## BEGIN SELECTION

I will consider that your processing unit is operating wit only straight run naphtha, in this case, it's necessary to check the sulphur content of the straight run naphtha to check that this is respecting the maximum hydrodesulfurisation capacity of the hydroprocessing unit. Maybe the change of processed crude to heavier or sourer crudes can be affected the sulphur content of the straight run naphtha.
Another point to check is the fractionating quality int he atmospheric column of the crude distillation unit, in some cases the salt formation in the tower internals can led to the poor fractionating quality in some sections and kerosene can be dragged to the naphtha, raising the sulphur content of this stream. My suggestion is to carry out a characterisation of the naphtha fed to hydrodesulfurisation with analysis of total sulphur and boiling range to identify possible contamination with heavy hydrocarbons.
Question 52 - We are having problems with the volatile material in the carbon of the DCU. To lower the MV we have increased the temperature of the furnace, and increased the steam flow during the vaporization of the bed; any other recommendations for this?
Response - The unit is using a motorized ball valve as switch valve? In this case, it's common to use many steam purge lines to avoid coke deposition over the seal faces of the valve and then it's necessary to evaluate and monitor the steam purges procedure to avoid an excessive decrease in the feed stream temperature to the reactors which can lead a high volatile matter in the produced green coke.
Question 53 - Currently we are facing problem of higher CO (Carbon Monoxide) and CO2 contents in the Net Gas (Net Gas is H2, produced in CCR Platforming Unit). This CO is affecting UOP's Penex Unit Catalyst. Please help finding out the source of CO & CO2 and guide how to reduce both in the Net Gas (our main focus is on reduction of Carbon Monoxide as it is a permanent poison for Penex Catalyst).

## END SELECTION

_TO DO_:
[1] Reproduce, word for word, the section of the refinery passage that begins with the words containing "Question 52 - We" and ends with "produced green coke.".
[2] Decide whether each statement agrees with the refinery passage, answering yes or no and quoting the words of the passage that settle it: (a) Kerosene carried into the naphtha raises the sulphur content of that stream. (b) To lower the volatile matter in the coke, the furnace temperature was reduced. (c) The main focus in the net gas problem is cutting carbon dioxide.
The records that come after the refinery passage play no part in the work here.

## BEGIN DATA

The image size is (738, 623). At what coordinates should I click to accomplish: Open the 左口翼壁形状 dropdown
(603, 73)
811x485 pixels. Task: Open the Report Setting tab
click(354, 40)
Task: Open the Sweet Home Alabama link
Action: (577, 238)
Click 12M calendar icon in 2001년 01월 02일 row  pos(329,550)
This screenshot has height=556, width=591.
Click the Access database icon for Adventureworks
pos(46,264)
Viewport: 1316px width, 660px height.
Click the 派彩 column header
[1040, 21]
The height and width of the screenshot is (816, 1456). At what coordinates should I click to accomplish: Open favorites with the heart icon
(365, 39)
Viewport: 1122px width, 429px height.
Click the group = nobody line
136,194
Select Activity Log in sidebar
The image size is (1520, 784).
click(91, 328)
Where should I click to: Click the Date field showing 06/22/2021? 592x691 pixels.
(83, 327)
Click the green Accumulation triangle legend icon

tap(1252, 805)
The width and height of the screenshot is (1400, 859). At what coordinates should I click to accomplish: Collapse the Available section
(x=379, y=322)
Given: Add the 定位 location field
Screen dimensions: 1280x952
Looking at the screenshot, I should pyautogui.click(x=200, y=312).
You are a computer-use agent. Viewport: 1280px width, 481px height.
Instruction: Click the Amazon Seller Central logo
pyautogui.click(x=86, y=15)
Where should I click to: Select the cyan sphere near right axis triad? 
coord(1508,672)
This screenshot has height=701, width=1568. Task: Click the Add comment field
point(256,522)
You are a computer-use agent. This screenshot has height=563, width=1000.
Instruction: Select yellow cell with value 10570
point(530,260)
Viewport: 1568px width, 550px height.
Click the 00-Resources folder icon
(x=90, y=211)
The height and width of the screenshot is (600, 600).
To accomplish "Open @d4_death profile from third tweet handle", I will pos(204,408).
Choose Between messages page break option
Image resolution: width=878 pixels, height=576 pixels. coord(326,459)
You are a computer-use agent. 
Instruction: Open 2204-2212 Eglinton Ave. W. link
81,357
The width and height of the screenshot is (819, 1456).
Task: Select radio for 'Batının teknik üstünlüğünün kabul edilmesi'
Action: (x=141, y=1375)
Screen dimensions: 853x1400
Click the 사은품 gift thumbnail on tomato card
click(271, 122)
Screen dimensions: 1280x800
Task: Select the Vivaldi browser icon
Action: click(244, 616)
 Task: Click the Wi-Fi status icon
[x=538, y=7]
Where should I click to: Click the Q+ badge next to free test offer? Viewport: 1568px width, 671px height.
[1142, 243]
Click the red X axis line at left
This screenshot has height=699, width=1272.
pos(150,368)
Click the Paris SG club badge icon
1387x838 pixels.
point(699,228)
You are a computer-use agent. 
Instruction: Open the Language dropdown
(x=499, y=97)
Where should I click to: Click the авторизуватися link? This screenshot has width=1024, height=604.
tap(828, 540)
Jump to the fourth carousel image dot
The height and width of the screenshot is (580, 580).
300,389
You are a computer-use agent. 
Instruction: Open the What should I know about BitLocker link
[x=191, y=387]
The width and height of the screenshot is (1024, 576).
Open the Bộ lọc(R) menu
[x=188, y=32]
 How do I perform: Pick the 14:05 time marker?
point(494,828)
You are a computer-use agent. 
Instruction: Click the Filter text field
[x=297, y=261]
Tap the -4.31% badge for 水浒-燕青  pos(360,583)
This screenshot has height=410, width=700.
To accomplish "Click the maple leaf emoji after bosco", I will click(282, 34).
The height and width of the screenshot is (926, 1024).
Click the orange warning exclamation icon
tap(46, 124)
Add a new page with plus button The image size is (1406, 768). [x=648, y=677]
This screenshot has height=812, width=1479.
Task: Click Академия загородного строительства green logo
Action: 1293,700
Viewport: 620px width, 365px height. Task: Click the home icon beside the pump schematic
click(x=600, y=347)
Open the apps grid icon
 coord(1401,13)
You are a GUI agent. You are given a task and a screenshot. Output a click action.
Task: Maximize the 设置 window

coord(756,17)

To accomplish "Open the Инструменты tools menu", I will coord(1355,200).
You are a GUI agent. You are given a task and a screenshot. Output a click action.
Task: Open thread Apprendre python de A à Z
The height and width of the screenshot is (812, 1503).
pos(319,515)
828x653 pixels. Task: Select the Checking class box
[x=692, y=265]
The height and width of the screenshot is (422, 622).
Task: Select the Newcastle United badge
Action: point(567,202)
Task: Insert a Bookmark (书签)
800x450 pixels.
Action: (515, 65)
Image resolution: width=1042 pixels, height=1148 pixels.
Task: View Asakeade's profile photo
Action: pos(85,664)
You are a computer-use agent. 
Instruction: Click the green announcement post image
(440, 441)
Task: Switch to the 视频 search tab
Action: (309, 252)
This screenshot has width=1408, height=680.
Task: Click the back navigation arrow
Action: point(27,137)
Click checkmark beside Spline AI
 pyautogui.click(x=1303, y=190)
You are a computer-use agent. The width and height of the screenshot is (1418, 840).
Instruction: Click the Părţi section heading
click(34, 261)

## END DATA

_RESPONSES TO THE EXERCISE_:
[1]
Question 52 - We are having problems with the volatile material in the carbon of the DCU. To lower the MV we have increased the temperature of the furnace, and increased the steam flow during the vaporization of the bed; any other recommendations for this?
Response - The unit is using a motorized ball valve as switch valve? In this case, it's common to use many steam purge lines to avoid coke deposition over the seal faces of the valve and then it's necessary to evaluate and monitor the steam purges procedure to avoid an excessive decrease in the feed stream temperature to the reactors which can lead a high volatile matter in the produced green coke.

[2]
(a) Yes: "kerosene can be dragged to the naphtha, raising the sulphur content of this stream"
(b) No: "we have increased the temperature of the furnace"
(c) No: "our main focus is on reduction of Carbon Monoxide"